Teste de compreensão
a – Reescreva em forma de lista, mais curta, o parágrafo do extrato que começa por "Hoje, graças às melhorias nos tratamentos". Mantenha os factos principais.
b – Com base no extrato, responda a estas perguntas:
(i) Que percentagem das crianças com cancro sobrevive pelo menos 5 anos após o diagnóstico?
(ii) Quantas vezes maior é o risco de insuficiência cardíaca?
(iii) Que idade tinha Gregory Aune quando foi diagnosticado com um linfoma de Hodgkin?
c – Diga se cada afirmação está de acordo com o extrato e cite as palavras exatas que o confirmam ou desmentem.
(i) Gregory Aune trabalha como oncologista pediátrico na Universidade do Texas.
(ii) O estudo mencionado foi publicado na revista Lancet.
(iii) Gregory entrou em remissão depois de uma cirurgia, sem ter feito quimioterapia.

Extrato do documento
────────

Mas, e como a própria descreveu, “os efeitos nocivos da quimioterapia deixaram-me em estado de alerta. Eu já lidei, ou vou ter de lidar, com dificuldades de aprendizagem, infertilidade, um alto risco de cancro secundário e com um coração que, para bombear o sangue que eu preciso, tem de se esforçar duas vezes mais”.
Hoje, graças às melhorias nos tratamentos, mais de 80% das crianças com cancro sobrevivem, pelo menos, 5 anos após o diagnóstico. Mas, de acordo com um estudo publicado na revista Circulation, mesmo em idades jovens, os sobreviventes de cancro infantil têm três vezes mais probabilidade de desenvolver uma doença cardiovascular, seja qual for o tipo, do que pessoas da mesma idade que não foram diagnosticados com cancro.
Em termos de insuficiência cardíaca, o risco é quase 10 vezes maior.
Gregory Aune, oncologista pediátrico e hematologista na Universidade do Texas, nos Estados Unidos, tinha 16 anos quando foi diagnosticado com um linfoma de Hodgkin, um tipo de cancro raro que afeta o sistema linfático.
Um ano, uma cirurgia e várias rondas de quimioterapia e de radioterapia depois, Gregory entrou em remissão. Mas, embora, o hoje médico, esteja livre de cancro, o seu corpo continua a correr risco de complicações sérias, relacionadas com o tratamento que recebeu quando o seu corpo adolescente ainda estava em desenvolvimento.

────────

Entradas de dados armazenadas:

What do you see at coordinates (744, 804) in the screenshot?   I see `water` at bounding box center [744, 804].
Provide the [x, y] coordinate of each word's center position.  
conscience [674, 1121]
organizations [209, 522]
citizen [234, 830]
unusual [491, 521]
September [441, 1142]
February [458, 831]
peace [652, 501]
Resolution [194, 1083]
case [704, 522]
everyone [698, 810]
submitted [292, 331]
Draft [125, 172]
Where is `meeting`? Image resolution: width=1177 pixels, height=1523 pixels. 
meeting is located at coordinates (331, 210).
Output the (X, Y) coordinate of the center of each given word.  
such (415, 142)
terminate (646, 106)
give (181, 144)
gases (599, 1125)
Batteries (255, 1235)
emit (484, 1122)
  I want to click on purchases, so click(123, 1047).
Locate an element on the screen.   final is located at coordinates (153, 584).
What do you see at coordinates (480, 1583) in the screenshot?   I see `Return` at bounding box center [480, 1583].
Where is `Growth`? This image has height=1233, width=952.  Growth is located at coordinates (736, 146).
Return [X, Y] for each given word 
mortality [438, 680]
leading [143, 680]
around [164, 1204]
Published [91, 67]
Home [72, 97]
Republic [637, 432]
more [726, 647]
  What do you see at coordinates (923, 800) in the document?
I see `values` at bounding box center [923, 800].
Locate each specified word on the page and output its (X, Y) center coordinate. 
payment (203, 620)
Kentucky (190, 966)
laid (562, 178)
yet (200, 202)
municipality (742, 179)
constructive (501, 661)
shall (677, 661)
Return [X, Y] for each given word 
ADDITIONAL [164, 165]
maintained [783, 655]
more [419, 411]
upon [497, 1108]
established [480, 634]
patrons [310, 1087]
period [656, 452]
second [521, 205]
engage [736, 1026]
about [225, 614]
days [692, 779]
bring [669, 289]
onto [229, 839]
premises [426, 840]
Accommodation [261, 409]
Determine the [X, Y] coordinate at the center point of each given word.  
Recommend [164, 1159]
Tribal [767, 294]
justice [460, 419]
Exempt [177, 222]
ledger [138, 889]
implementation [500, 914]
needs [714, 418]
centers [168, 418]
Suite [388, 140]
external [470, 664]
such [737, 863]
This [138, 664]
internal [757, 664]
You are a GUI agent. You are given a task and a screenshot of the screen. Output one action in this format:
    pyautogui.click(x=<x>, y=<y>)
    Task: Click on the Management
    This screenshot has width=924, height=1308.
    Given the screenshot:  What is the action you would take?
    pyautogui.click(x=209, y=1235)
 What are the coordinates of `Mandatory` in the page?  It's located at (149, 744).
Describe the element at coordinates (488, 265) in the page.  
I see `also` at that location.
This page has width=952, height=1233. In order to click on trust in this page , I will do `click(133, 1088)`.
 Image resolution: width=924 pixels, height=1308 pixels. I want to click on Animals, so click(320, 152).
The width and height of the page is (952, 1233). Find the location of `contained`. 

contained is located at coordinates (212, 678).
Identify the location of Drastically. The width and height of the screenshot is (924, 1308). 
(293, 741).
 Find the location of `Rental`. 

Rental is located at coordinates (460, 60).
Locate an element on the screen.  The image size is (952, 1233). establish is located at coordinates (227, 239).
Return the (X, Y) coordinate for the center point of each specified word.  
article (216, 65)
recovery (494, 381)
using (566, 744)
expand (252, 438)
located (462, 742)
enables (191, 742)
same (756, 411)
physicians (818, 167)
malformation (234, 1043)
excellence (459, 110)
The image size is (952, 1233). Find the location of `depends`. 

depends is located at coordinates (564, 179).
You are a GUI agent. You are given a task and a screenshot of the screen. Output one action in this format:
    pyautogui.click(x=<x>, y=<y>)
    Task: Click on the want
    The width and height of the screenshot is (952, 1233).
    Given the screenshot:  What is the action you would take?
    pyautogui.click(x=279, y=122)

────────

Respostas escritas
a –
- Graças às melhorias nos tratamentos, mais de 80% das crianças com cancro sobrevivem pelo menos 5 anos após o diagnóstico.
- Um estudo publicado na revista Circulation indica que os sobreviventes de cancro infantil, mesmo em idades jovens, têm três vezes mais probabilidade de desenvolver uma doença cardiovascular de qualquer tipo do que pessoas da mesma idade sem diagnóstico de cancro.

b –
(i) Mais de 80%.
(ii) Quase 10 vezes maior.
(iii) 16 anos.

c –
(i) Sim: "Gregory Aune, oncologista pediátrico e hematologista na Universidade do Texas"
(ii) Não: "um estudo publicado na revista Circulation"
(iii) Não: "Um ano, uma cirurgia e várias rondas de quimioterapia e de radioterapia depois, Gregory entrou em remissão."